Dataset excerpts
◇ ◇ ◇

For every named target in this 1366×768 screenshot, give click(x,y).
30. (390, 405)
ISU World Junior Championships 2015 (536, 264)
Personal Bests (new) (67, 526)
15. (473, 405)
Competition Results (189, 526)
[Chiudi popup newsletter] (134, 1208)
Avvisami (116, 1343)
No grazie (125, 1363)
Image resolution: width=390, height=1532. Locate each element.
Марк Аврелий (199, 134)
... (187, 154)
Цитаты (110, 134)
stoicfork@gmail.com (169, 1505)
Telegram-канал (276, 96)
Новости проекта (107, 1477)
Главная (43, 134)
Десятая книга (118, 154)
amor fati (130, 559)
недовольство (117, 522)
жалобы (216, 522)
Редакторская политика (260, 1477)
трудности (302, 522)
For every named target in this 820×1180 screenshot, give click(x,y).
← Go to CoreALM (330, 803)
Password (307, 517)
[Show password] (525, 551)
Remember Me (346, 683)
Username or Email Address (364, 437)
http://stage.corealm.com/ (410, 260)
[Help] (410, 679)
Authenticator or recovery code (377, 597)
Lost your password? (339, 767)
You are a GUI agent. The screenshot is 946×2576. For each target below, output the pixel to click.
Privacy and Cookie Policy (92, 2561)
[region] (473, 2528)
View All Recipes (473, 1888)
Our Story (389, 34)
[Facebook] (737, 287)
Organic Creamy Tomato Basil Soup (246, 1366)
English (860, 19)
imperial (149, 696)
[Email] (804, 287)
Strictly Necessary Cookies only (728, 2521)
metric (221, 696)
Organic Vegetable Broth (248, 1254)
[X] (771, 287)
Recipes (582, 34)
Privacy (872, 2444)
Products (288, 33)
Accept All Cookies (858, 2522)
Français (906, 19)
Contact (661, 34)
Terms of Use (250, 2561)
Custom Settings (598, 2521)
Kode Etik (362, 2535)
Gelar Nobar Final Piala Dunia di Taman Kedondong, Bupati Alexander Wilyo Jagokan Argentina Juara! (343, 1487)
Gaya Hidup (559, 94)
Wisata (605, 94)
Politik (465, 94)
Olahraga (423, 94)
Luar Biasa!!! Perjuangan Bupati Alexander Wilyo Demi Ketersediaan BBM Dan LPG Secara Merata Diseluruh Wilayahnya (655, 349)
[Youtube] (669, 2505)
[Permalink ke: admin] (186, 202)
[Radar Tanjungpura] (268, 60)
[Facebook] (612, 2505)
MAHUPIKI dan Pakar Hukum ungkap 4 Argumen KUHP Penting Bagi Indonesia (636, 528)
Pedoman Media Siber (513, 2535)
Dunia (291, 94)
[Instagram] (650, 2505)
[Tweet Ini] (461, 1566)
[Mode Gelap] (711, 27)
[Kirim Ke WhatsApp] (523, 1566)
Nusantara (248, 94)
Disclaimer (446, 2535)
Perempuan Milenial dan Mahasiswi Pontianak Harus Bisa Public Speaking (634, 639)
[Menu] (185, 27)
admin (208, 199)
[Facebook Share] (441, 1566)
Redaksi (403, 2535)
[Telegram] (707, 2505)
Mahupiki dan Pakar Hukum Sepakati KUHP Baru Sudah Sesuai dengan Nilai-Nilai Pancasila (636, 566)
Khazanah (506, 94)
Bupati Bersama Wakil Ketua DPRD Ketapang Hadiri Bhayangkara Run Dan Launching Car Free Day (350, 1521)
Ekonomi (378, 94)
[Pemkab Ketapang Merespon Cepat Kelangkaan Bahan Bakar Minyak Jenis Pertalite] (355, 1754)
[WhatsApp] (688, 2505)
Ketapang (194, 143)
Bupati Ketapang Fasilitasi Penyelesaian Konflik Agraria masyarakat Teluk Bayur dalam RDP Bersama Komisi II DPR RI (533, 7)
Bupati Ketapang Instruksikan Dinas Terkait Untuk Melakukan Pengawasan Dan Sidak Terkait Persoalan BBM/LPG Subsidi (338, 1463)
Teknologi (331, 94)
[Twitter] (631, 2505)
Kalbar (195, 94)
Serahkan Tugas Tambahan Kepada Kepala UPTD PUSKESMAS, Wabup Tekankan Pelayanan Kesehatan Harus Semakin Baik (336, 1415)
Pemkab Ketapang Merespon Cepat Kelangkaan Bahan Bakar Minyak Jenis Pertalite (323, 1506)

◇ ◇ ◇

-- What you are asked to do --
From the records above, retype only the lines starting at the line that contains "[Permalink ke: admin] (186, 202)" and ending at the line that contains "[Facebook Share] (441, 1566)", both included.

-- Task output --
[Permalink ke: admin] (186, 202)
[Radar Tanjungpura] (268, 60)
[Facebook] (612, 2505)
MAHUPIKI dan Pakar Hukum ungkap 4 Argumen KUHP Penting Bagi Indonesia (636, 528)
Pedoman Media Siber (513, 2535)
Dunia (291, 94)
[Instagram] (650, 2505)
[Tweet Ini] (461, 1566)
[Mode Gelap] (711, 27)
[Kirim Ke WhatsApp] (523, 1566)
Nusantara (248, 94)
Disclaimer (446, 2535)
Perempuan Milenial dan Mahasiswi Pontianak Harus Bisa Public Speaking (634, 639)
[Menu] (185, 27)
admin (208, 199)
[Facebook Share] (441, 1566)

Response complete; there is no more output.